Dividend cut and near‑term cash use
The board approved a 50% reduction in the quarterly dividend, a notable shift intended to bolster financial flexibility and fund strategic actions. Q1 consumed $269 million of operating cash and another $269 million of capex, a pattern management framed as seasonal while it prioritizes balance sheet strength.
Regional margin pressure from higher costs
In Europe, high butane and naphtha prices squeezed margins, particularly in oxyfuels and selected product lines. Management cautioned that inflationary energy and feedstock trends, combined with contractual limits on how quickly prices can be adjusted, may pressure margins in the near term.
O&P Europe & Asia remains challenged
The O&P‑Europe/Asia segment posted a Q1 EBITDA loss of $6 million, an improvement from prior quarters but still negative. The region suffered from raw material cost pressure and weaker monomer economics earlier in the quarter before pass‑through pricing mechanisms caught up in March.
Macro and geopolitical uncertainty
Management flagged the risk that sustained high oil prices could eventually dampen demand through second‑order effects. It also noted that ongoing Middle East disruptions and extended logistics rerouting, potentially lasting nine to twelve months, add uncertainty around volumes and shipping costs.
Guidance and outlook
Looking ahead, LyondellBasell is targeting $500 million of incremental cash flow in 2026, bringing cumulative improvements since 2025 to roughly $1.3 billion. The company aims to preserve its investment‑grade balance sheet, maintain a sizable liquidity buffer, gradually rebuild working capital in Q2 to exploit market openings and drive about $400 million of future EBITDA from debottlenecks and MoReTec‑1.
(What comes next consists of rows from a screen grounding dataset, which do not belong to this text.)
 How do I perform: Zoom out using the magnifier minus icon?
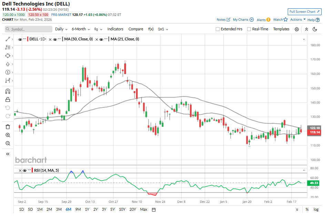(8, 143)
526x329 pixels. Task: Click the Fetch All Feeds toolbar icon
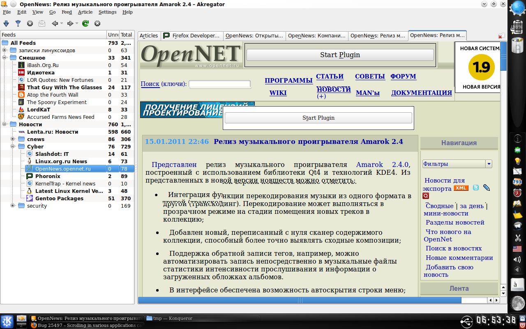tap(18, 23)
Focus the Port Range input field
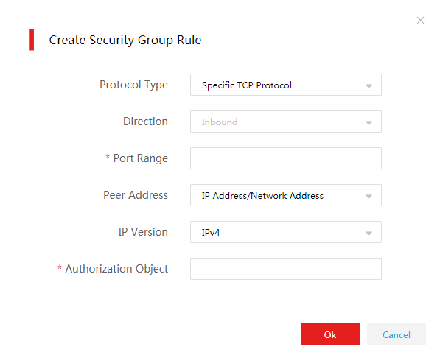This screenshot has width=440, height=358. [x=286, y=158]
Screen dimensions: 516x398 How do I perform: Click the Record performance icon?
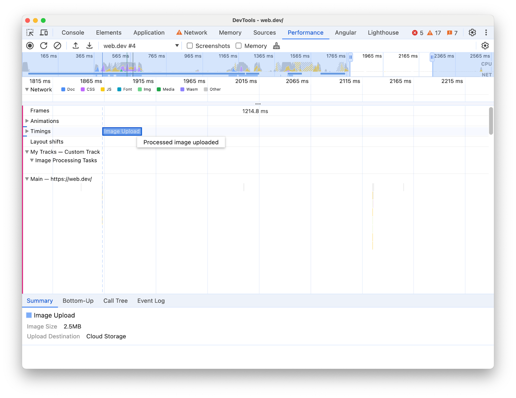click(x=30, y=45)
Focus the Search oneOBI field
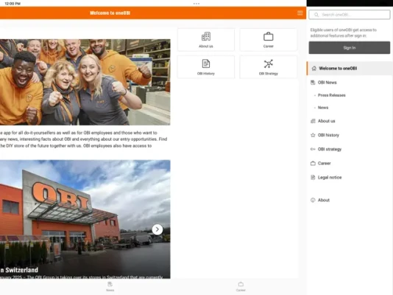 tap(349, 15)
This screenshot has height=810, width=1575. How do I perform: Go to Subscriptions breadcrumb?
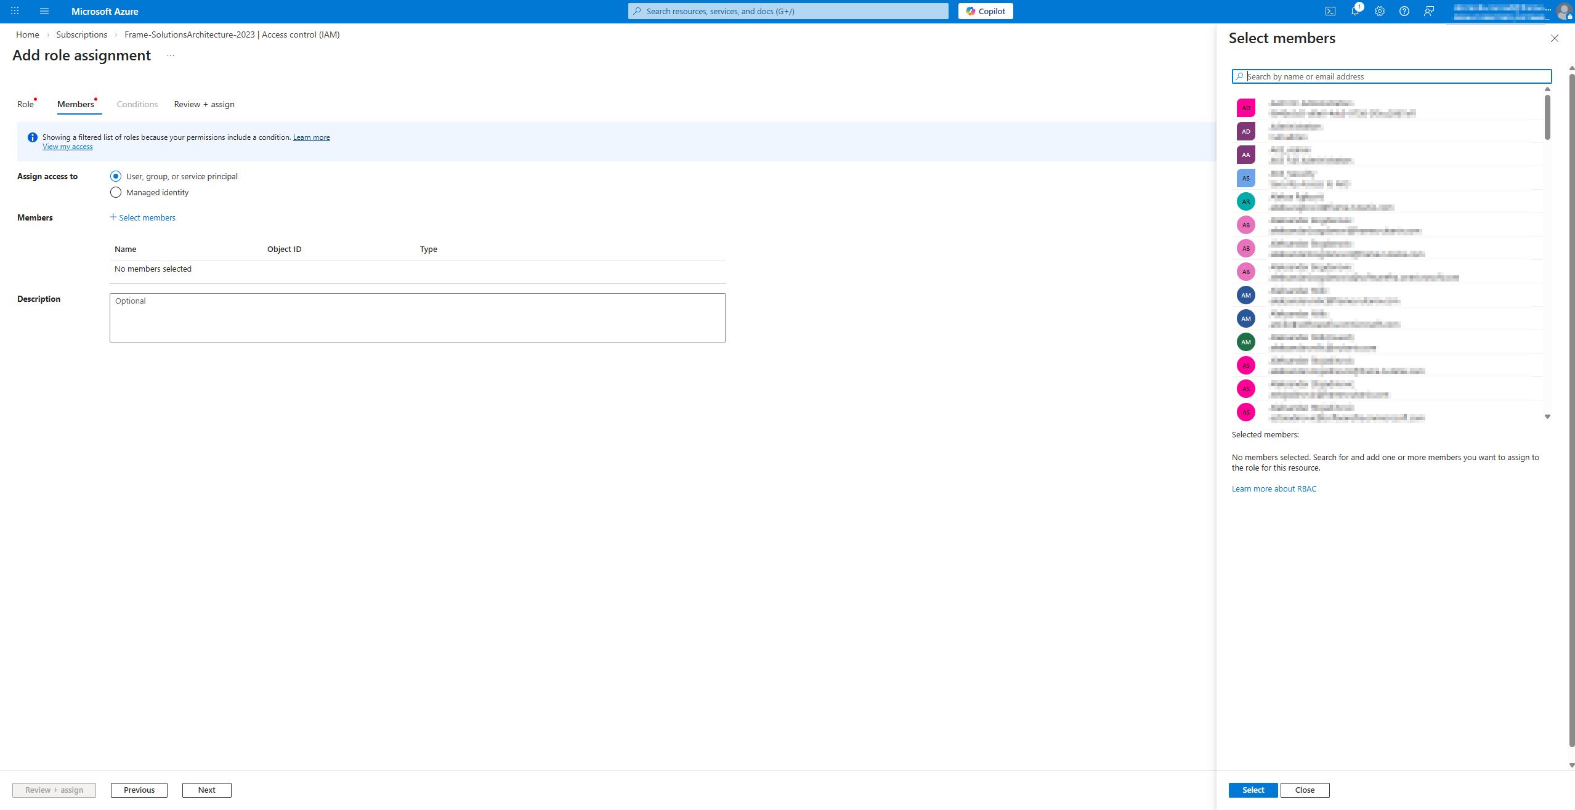[x=81, y=34]
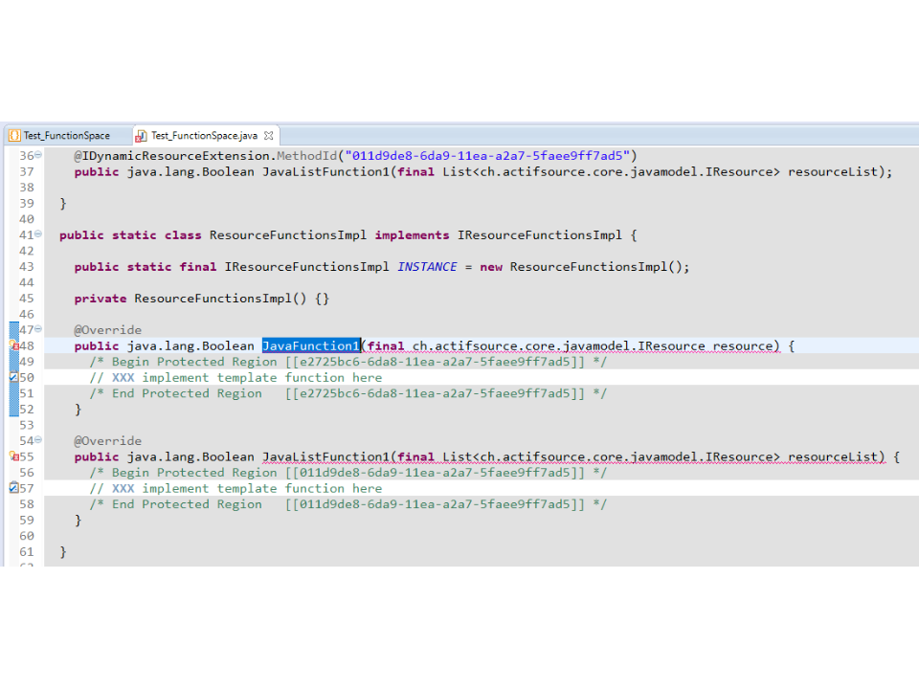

LyondellBasell’s call painted a picture of a company moving quickly to capitalize on tightening markets while repairing its cost base and portfolio. Investors will be watching whether ongoing outages, regional cost pressure and geopolitical uncertainty can be contained enough for the strong cash conversion, asset sales and North American strength to translate into sustained earnings growth.